Ribozyme Evolution by Transactivation

PI: Francis Schmidt

Objectives:
The RNA world model for prebiotic evolution posits the existence of a random library of RNAs that were selected for catalytic and other properties. The model requires (1) the population complexity of the RNA library must be sufficiently large to contain enough distinct species for selection of rare catalytic RNAs (2) Structural complexity so that individual RNA molecules are large enough for active catalysis. While relatively short RNAs can achieve population complexity, structural complexity is more problematic in short RNAs. De novo synthesis of structurally complex RNAs requires a highly processive polymerization mechanism, which has not been demonstrated in the RNA world.

Recombination of smaller RNAs could make larger RNAs, a process termed accretion. This is a three-step process of encounter, recombination and selection.The goal of this program is to determine the likelihood of the accretion mechanism under environmental conditions that are compatible with RNA structure and function. This determination requires kinetic and statistical descriptions of RNA encounter, recombination, and mutation in vitro.

Previous work showed that the first step is surprisingly likely. The current proposal is to (1) determine the likelihood of in vitro recombination between interacting RNAs (2) determine the frequency by which already recombined RNAs can be evolved into functional domains in composite RNAs.

Methods:
The system for study is the ribozyme RNase P RNA, for which the domain structure and enzymatic properties are well-known. Methods include RNA biochemical analysis and statistical analyses of the frequency of RNA events capable of carrying out the steps in accretion.

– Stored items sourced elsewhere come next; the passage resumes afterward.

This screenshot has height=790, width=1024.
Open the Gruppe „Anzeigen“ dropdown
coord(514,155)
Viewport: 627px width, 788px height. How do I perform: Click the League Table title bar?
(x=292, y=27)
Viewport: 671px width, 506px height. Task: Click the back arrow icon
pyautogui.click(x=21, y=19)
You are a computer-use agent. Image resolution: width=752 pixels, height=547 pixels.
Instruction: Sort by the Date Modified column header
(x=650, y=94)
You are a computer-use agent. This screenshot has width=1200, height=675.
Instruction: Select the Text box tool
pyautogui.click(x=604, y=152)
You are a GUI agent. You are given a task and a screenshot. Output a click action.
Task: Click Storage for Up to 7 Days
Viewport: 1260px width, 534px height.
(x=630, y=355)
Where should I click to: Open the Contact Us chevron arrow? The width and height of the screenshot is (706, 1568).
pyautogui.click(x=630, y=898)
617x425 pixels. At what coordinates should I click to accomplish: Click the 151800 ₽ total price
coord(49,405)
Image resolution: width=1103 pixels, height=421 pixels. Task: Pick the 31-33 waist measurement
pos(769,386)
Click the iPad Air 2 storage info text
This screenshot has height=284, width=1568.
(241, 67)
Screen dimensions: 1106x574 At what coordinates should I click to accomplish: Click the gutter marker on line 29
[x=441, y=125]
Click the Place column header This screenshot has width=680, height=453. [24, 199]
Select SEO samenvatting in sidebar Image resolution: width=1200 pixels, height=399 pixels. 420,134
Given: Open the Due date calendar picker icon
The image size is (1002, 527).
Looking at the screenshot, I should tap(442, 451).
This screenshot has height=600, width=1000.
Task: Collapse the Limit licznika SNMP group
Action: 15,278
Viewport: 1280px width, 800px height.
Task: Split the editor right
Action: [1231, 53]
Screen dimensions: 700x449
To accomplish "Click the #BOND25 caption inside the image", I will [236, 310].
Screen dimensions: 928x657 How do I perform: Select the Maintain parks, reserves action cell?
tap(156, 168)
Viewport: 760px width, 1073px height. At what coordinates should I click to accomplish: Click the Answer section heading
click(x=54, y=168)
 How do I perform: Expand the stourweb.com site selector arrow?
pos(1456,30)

Significance to NASA goals:
This program directly relates to the goal of the Exobiology and Evolutionary Biology Program because it evaluates the ability of the RNA world “to serve as a precursor of metabolic and replicating systems on Earth and elsewhere.” Establishing likelihood parameters for the emergence of the RNA world will allow evaluation of other possible alternatives to Earth’s extant RNA-DNA-protein biochemical system. This will support the NASA objective of “exploring the Universe to understand its origin and structure” in support of the national goal to “explore the solar system and beyond.”